Obama's pitch for McAuliffe constituted a last-minute push by the White House and prominent Democrats to close the deal in the race's final days. McAuliffe, the former Democratic National Committee chairman, has had help from former President Bill Clinton and former Secretary of State Hillary Rodham Clinton. Vice President Joe Biden was to do his part Monday, and first lady Michelle Obama lent her voice to radio ads backing McAuliffe.
Cuccinelli campaigned Saturday with Republican National Committee chairman Reince Priebus and Wisconsin Gov.

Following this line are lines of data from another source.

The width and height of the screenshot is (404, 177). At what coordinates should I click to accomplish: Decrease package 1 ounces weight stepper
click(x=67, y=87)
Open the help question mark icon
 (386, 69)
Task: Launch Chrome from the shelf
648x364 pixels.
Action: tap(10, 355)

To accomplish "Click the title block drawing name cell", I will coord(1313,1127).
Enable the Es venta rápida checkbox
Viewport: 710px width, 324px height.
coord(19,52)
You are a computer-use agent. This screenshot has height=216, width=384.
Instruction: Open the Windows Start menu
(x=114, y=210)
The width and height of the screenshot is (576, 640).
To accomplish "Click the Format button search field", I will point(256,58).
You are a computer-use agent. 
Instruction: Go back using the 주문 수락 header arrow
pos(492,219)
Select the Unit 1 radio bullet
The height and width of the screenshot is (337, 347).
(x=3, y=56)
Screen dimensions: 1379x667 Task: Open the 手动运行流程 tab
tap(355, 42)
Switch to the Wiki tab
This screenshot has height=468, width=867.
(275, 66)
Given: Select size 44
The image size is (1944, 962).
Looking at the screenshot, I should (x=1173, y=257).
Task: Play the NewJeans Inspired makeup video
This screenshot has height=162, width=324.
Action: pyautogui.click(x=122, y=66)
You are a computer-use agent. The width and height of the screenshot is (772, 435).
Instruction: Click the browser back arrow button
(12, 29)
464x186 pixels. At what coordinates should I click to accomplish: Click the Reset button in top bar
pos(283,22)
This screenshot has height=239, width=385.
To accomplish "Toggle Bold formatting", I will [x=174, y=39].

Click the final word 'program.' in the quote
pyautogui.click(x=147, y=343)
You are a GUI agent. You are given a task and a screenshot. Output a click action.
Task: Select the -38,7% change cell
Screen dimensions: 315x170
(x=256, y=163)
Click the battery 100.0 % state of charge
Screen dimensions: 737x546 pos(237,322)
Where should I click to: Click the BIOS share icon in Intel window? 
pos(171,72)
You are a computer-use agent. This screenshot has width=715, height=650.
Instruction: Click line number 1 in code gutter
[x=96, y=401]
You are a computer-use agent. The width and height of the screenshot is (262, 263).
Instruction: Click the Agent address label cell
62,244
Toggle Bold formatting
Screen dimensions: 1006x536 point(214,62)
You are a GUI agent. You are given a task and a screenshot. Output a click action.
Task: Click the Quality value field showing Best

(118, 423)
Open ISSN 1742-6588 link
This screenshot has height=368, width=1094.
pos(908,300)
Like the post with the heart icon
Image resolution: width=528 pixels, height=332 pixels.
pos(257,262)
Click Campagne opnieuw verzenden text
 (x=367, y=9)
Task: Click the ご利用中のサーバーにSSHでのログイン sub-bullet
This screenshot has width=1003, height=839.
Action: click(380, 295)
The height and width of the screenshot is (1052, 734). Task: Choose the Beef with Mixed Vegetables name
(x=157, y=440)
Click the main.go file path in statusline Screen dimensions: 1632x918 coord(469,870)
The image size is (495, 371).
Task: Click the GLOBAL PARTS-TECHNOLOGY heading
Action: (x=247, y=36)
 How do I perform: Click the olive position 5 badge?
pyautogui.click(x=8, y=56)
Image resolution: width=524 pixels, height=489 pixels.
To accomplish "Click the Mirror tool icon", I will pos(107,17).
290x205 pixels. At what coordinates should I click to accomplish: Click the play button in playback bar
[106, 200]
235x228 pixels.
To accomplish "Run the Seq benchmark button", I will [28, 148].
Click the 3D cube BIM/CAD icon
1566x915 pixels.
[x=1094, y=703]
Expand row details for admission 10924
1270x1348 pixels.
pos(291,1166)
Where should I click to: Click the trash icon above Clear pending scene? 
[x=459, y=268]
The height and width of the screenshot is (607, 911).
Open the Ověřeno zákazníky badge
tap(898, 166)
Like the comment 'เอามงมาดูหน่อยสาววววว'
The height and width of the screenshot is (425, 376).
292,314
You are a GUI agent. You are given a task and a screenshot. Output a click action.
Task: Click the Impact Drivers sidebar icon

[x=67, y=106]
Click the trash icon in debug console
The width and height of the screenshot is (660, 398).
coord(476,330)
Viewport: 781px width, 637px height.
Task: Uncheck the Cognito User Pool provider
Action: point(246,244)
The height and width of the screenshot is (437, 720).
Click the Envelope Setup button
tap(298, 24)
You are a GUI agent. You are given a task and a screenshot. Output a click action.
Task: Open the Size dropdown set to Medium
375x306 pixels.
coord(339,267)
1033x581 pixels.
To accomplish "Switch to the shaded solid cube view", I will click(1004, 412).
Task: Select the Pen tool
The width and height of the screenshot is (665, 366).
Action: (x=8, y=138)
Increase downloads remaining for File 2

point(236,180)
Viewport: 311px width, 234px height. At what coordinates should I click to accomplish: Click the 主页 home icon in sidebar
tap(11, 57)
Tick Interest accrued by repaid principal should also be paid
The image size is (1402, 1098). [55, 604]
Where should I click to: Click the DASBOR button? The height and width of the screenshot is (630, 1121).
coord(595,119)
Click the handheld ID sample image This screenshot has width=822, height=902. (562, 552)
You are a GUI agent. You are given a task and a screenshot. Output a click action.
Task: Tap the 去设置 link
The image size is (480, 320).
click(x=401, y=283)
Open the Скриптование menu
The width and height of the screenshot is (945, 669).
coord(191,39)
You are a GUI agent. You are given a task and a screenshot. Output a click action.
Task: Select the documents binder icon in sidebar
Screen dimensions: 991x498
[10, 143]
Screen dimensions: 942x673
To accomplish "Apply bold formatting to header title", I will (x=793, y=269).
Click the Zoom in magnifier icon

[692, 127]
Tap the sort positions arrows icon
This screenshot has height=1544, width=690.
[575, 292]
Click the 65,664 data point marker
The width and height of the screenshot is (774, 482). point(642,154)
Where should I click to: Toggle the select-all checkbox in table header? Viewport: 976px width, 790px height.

Scott Walker. Sen. Marco Rubio of Florida and former Rep. Ron Paul of Texas were expected to join him Monday.
Obama won Virginia in the presidential election last year by just 3 percentage points, racking up big margins in the Democrat-rich Washington suburbs where he campaigned Sunday, but carrying far fewer votes in the more conservative, southern parts of the state that have been a focus for Cuccinelli. One year later, Obama and Democrats are struggling with a health care rollout that's turned into a political fiasco, and hope a McAuliffe victory will help Democrats regain their footing.
Democrats see Virginia as a test case for other competitive states and are eager for a win there to show their approach to governing is resonating with voters ahead of the 2014 midterm elections.
That's especially true when it comes to the recent fiscal crisis, in which House Republicans refused to approve government funding unless Obama agreed to debilitating changes to "Obamacare." Democrats emerged politically strengthened from the debacle and are looking to Virginia to see whether that advantage will translate into real gains in elections.
Obama has been aggressively fundraising for Democrats, but has sought to limit the risks. He and Biden didn't announce events for McAuliffe until after it was clear the Democrat was far ahead in the polls; the same was true with New York mayoral candidate Bill de Blasio. In New Jersey, this year's only other gubernatorial race, the Democrat is far down in the polls and Obama isn't offering any assistance.